Some coarray performance results

nncarlson · January 21, 2022, 6:10pm

I’m investigating use of coarrays for performing a halo exchange operation. I’ve only just started and have plans for several approaches as well as some reference implementations using MPI, but my very first performance results are so surprising that I wanted to go ahead and share what I’ve got now to get some feedback on what might be going on.

Here is a sample data point. The halo exchange for a vector with 1.6M elements distributed across 12 images (one per core) takes 0.29 sec using gfortran with OpenCoarrays. (What is being communicated between images is just the overlap or halo, not all vector elements.)
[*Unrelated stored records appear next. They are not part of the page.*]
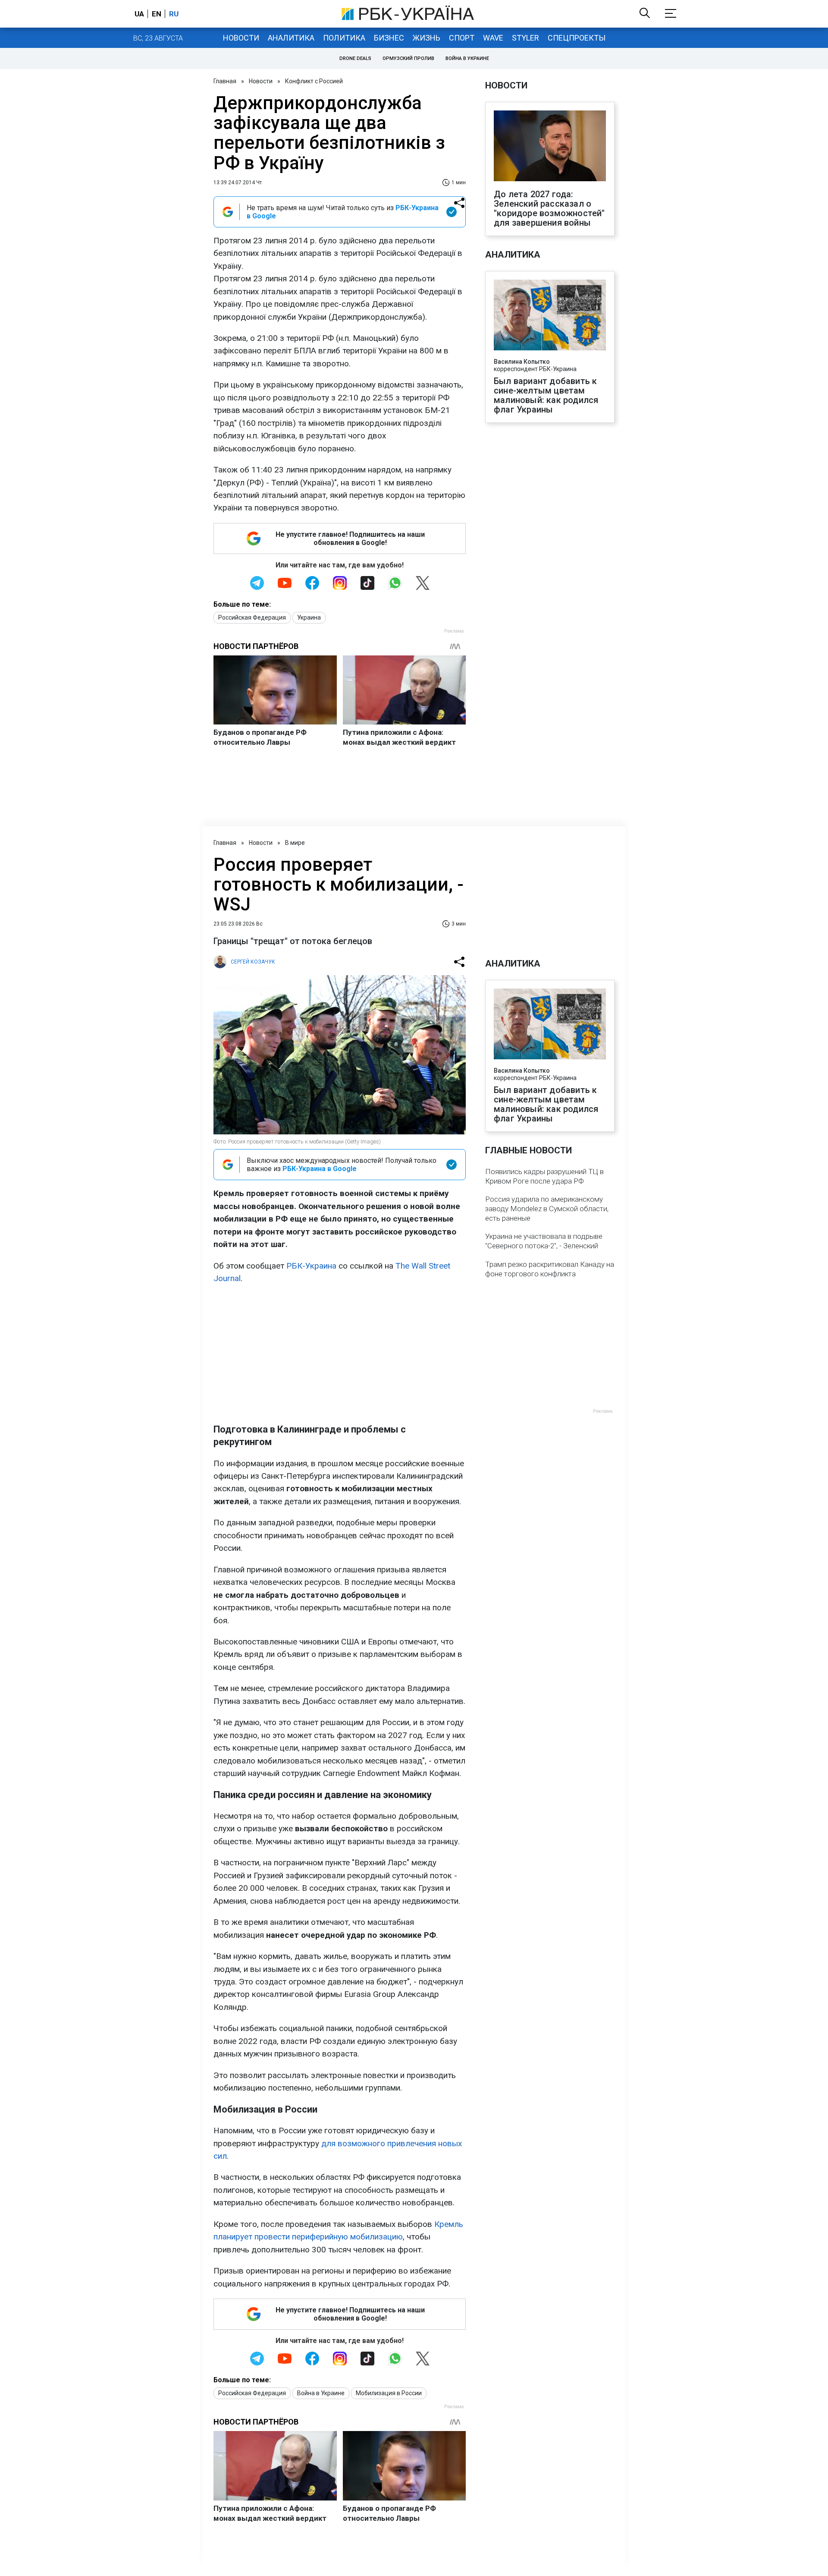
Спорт (461, 37)
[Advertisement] (339, 1354)
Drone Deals (355, 58)
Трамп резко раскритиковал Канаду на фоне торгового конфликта (549, 1269)
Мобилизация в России (389, 2393)
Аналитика (291, 37)
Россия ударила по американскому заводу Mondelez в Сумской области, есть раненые (546, 1208)
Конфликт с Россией (314, 81)
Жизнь (426, 37)
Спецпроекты (576, 37)
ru (174, 13)
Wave (493, 37)
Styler (525, 37)
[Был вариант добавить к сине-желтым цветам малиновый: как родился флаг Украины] (550, 316)
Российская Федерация (252, 617)
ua (139, 13)
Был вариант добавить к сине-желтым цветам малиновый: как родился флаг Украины (546, 395)
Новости (241, 37)
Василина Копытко (522, 362)
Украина (309, 617)
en (156, 13)
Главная (224, 81)
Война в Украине (467, 58)
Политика (344, 37)
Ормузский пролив (408, 58)
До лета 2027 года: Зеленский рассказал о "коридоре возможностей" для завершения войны (549, 208)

The same test using the NAG compiler takes only 0.000086 sec, which I can scarcely believe, but if it is even remotely correct, NAG is wicked fast. It is perhaps plausible, because unlike Intel and OpenCoarrays which are based on MPI, NAG uses its own proprietary “Co-SMP” shared memory software that is directed specifically at coarrays (but is limited to single-node, shared memory use cases).

But at the other end of the spectrum is the Intel compiler where the same test takes a horrendous 8.9 sec!

I’ve created a repo at github where you can find the code and lots of additional details.

certik · January 21, 2022, 7:08pm

How long does it run with 1 image using gfortran, nag and intel? Are you running it on a linux Intel based laptop?

ptbrady · January 21, 2022, 7:22pm

I suspect a shared-memory halo exchange doesn’t need to exchange any data but just runs through some memory coherence protocols. Just a guess.

nncarlson · January 21, 2022, 7:55pm

These timing are from a Linux desktop running Fedora 33 with a 12-core Threadripper 2920X CPU and 32 GB of memory.

Running 1 image would be an interesting case I hadn’t thought of. In this case there is no halo to exchange and the “gather” operation being timed is effectively a no-op (though it goes through the motions). Nevertheless I did try it. Here are the compile lines used:

ifort -coarray=single …
gfortran -fcoarray=single …
nagfor -coarray=single …

And as expected, all returned miniscule times.

Here’s another data point with just 2 images: gfortran 0.11 sec, nag 4.5e-5 sec, intel 12 sec (even longer that with 12 images!) Something wacky is going on with Intel that I don’t understand.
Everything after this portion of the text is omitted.